DATA FOR ANALYSIS:

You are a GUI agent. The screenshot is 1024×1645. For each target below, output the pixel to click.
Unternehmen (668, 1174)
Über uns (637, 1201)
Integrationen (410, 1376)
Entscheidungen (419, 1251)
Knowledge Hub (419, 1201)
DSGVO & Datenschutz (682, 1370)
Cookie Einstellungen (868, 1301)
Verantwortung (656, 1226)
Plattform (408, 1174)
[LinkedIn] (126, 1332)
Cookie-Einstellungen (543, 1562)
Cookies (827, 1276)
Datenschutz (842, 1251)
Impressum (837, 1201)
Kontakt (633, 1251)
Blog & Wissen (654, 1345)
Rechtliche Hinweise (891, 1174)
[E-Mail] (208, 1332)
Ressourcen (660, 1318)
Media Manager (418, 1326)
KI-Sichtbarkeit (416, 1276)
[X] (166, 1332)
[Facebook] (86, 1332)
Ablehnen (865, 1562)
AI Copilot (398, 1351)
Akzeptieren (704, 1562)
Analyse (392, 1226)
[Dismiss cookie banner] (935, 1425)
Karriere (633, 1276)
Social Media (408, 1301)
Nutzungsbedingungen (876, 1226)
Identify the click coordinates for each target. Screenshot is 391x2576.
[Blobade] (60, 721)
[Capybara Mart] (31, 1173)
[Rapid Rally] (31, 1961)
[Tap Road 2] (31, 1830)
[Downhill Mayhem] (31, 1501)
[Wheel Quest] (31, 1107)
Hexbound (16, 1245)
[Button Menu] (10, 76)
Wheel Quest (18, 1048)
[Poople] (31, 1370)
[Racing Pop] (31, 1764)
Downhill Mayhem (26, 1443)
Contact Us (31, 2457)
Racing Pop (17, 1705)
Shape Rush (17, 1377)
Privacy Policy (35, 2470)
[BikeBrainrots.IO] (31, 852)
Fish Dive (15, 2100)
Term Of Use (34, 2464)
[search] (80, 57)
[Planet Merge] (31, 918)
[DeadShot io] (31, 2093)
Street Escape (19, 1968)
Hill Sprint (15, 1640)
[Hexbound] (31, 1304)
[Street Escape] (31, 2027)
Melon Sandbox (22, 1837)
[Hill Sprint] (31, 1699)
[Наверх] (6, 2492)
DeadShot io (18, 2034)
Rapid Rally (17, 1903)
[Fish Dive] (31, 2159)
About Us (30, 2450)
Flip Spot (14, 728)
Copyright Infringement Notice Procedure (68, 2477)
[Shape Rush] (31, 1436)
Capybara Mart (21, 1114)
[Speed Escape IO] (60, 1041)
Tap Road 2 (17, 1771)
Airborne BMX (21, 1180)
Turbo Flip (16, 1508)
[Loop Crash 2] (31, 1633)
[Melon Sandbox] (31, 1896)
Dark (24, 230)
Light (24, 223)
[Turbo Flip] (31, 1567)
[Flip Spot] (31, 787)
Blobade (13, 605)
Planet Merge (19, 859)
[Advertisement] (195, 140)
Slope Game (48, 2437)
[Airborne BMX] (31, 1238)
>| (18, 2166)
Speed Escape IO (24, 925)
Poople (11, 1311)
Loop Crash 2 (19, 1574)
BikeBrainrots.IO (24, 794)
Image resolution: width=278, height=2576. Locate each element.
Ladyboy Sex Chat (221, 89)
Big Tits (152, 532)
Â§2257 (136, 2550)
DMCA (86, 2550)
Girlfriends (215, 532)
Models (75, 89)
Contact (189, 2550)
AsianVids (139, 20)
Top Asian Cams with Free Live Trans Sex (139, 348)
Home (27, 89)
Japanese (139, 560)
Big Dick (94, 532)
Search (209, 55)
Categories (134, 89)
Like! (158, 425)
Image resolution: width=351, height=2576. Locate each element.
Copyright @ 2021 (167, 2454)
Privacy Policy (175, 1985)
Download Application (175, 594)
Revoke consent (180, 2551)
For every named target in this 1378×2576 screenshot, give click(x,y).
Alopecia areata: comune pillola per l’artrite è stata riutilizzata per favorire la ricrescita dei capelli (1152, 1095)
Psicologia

DESCRIPTION OF THE TASK:
Out of the entries above, write out only the lines between the line holding "Integrationen (410, 1376)" and the line holding "[Facebook] (86, 1332)", inclusive, each exactly as given.

ANSWER BELOW:
Integrationen (410, 1376)
Entscheidungen (419, 1251)
Knowledge Hub (419, 1201)
DSGVO & Datenschutz (682, 1370)
Cookie Einstellungen (868, 1301)
Verantwortung (656, 1226)
Plattform (408, 1174)
[LinkedIn] (126, 1332)
Cookie-Einstellungen (543, 1562)
Cookies (827, 1276)
Datenschutz (842, 1251)
Impressum (837, 1201)
Kontakt (633, 1251)
Blog & Wissen (654, 1345)
Rechtliche Hinweise (891, 1174)
[E-Mail] (208, 1332)
Ressourcen (660, 1318)
Media Manager (418, 1326)
KI-Sichtbarkeit (416, 1276)
[X] (166, 1332)
[Facebook] (86, 1332)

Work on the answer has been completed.